Artificial intelligence (AI) systems tasked with sequentially learning to complete new tasks, a regime known as continual learning, have struggled to maintain performance on previously learned tasks. This phenomenon is known as catastrophic forgetting. In the case of large language models, pretraining on enormous corpora of unstructured data before fine-tuning the model on a specific task has been proven to yield models that efficiently learn the new task but struggle to retain this efficiency when learning new tasks beyond the first [1–3]. This is in stark contrast to natural learning systems like the human brain, which seem to not only retain much of their performance on previously learned tasks but even learn new tasks with improved efficiency by bootstrapping previously learned information. How can a system have both the plasticity to learn and excel at new tasks as well as the stability to maintain previously learned capabilities? How can information be structured within the system so that old knowledge can be used to accelerate learning?

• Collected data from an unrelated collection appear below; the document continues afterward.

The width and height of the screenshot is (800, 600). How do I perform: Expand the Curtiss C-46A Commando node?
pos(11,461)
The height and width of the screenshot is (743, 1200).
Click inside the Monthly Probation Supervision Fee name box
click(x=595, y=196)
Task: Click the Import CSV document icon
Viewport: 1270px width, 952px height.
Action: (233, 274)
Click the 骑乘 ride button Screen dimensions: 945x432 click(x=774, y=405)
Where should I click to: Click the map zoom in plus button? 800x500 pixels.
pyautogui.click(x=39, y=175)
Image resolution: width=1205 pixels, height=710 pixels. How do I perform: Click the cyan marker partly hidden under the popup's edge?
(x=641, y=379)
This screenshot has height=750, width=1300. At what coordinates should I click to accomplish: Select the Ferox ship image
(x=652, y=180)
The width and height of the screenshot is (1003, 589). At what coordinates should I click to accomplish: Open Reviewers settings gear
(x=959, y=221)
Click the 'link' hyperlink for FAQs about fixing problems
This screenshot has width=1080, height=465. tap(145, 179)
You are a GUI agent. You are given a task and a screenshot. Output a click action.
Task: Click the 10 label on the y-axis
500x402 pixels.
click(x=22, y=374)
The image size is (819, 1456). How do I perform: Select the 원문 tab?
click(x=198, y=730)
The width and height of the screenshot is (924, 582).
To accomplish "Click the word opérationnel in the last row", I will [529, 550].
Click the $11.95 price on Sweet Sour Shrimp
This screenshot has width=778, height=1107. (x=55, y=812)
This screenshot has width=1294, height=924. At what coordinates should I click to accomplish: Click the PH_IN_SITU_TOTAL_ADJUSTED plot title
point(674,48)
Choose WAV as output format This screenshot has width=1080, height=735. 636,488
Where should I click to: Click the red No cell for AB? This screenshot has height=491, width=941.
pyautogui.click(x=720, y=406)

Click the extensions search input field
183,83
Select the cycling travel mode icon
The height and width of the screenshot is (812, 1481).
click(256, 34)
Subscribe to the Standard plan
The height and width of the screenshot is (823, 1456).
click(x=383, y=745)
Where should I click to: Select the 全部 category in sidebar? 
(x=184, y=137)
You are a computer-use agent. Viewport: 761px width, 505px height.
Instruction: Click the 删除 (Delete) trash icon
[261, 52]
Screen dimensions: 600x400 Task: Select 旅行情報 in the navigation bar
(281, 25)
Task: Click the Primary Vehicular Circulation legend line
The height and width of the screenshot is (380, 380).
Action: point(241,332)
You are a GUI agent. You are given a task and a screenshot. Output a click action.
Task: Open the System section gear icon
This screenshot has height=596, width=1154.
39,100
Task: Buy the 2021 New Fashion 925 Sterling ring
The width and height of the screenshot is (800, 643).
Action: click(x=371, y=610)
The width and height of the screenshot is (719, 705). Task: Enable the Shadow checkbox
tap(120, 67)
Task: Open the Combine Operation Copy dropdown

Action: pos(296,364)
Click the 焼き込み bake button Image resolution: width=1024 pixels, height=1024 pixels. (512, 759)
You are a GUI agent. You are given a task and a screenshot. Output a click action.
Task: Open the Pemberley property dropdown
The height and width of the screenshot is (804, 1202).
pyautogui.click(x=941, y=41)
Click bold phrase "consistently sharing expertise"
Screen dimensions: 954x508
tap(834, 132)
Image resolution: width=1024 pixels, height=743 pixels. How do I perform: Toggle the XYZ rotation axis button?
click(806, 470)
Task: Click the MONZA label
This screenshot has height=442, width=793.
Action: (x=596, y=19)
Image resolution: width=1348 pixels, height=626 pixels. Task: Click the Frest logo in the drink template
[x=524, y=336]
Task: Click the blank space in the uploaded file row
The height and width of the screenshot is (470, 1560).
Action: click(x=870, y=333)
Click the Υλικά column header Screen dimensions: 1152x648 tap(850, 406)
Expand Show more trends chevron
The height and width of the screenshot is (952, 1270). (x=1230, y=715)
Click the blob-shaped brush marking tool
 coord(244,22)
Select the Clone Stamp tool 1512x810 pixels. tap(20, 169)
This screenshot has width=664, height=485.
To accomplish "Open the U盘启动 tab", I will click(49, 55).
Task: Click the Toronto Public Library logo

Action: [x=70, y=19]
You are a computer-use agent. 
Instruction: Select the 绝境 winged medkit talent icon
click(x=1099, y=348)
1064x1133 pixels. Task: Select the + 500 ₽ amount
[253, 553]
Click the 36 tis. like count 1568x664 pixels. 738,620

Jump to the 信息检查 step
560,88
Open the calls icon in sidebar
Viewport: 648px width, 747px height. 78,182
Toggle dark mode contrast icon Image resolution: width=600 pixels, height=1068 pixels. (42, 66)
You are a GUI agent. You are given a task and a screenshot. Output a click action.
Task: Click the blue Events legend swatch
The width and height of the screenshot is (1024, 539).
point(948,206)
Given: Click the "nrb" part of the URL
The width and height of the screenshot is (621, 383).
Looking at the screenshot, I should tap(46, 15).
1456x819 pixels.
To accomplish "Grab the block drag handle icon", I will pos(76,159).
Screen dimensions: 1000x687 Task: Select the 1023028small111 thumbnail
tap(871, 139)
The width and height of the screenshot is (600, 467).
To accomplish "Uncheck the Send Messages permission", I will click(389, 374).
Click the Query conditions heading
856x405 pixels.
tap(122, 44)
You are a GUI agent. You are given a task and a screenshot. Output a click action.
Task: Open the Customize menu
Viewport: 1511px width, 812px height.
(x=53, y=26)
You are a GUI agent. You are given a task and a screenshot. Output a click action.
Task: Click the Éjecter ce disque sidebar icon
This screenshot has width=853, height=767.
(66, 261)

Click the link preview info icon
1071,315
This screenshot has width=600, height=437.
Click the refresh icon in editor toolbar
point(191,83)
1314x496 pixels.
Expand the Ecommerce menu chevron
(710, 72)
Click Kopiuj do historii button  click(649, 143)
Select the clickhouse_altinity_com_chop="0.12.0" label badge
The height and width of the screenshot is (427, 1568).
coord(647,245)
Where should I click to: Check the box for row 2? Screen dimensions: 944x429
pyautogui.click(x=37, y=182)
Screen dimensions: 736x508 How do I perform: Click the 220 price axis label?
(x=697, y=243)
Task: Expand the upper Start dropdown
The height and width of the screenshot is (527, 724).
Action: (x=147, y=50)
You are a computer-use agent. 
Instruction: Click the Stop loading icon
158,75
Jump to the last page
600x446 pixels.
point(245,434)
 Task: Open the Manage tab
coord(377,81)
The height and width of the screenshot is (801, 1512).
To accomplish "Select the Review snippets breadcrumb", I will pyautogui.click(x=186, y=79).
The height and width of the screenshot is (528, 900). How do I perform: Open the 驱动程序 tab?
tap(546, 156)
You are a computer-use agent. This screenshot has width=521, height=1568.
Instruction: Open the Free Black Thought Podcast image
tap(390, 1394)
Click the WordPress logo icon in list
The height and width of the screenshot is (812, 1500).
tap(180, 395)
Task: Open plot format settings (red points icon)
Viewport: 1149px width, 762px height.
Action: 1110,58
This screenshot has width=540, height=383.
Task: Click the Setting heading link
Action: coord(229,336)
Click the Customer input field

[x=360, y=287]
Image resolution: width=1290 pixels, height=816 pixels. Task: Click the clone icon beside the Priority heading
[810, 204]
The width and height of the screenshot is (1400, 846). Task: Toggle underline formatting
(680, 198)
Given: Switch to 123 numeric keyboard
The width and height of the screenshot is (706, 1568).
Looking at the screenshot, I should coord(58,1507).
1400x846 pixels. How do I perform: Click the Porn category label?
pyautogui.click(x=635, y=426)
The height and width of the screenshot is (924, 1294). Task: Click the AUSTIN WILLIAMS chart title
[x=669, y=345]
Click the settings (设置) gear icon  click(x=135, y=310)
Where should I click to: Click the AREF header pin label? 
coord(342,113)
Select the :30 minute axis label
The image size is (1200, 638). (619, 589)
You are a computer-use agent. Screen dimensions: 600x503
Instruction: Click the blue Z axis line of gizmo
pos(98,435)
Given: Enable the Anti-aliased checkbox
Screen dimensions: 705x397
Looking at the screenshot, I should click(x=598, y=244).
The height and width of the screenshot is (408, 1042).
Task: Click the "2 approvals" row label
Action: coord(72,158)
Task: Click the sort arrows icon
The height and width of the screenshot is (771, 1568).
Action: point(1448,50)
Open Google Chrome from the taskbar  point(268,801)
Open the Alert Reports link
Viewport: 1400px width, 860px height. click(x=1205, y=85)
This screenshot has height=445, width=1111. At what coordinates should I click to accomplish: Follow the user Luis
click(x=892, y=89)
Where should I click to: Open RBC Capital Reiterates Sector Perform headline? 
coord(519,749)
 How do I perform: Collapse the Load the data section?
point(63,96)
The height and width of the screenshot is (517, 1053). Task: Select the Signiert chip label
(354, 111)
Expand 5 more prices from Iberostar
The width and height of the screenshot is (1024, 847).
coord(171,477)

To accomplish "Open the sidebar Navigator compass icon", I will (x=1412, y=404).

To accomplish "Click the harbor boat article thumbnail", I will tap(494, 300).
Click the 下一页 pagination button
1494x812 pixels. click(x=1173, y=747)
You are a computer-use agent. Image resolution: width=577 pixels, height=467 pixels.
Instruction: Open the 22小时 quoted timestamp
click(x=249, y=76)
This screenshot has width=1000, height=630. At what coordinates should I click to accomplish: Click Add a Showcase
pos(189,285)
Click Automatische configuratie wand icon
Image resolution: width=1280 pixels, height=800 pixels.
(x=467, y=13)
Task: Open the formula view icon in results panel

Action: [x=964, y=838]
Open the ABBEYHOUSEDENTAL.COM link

We aim to help decipher this asymmetry by investigating learned representations in both artificial and natural intelligence systems. We will focus on results from a recent monkey neuroscience experiment, which stands out as to our knowledge there are few such experiments in a continual learning setting. We hypothesize that
the facility of natural systems for continual learning arises from useful pre-existing properties of the neural
representations in conjunction with mechanisms to promote stability and plasticity in appropriate regions of the brain. We further hypothesize that the absence of these plasticity-stability moderating mechanisms
in artificial learning systems leads to their difficulty with continual learning. Stefano Fusi’s group has developed several techniques for analyzing the geometry of representations coming from different regions
of the brain[4–7]. Specifically, they have investigated the types of geometric properties these representations must maintain in order to generalize to new situations in a learned task. We will extend this work by
analyzing structures of artificial and natural learning systems’ representations that are stable across time and across learning related but distinct tasks, as well as those structures that are plastic, and shift and develop given novel stimuli and tasks. This new form of analysis will allow us to compare and contrast the properties of artificial and natural intelligence systems, developing our understanding of the brain and motivating new machine learning (ML) techniques for continual learning.

Publications

In progress

Resources

In progress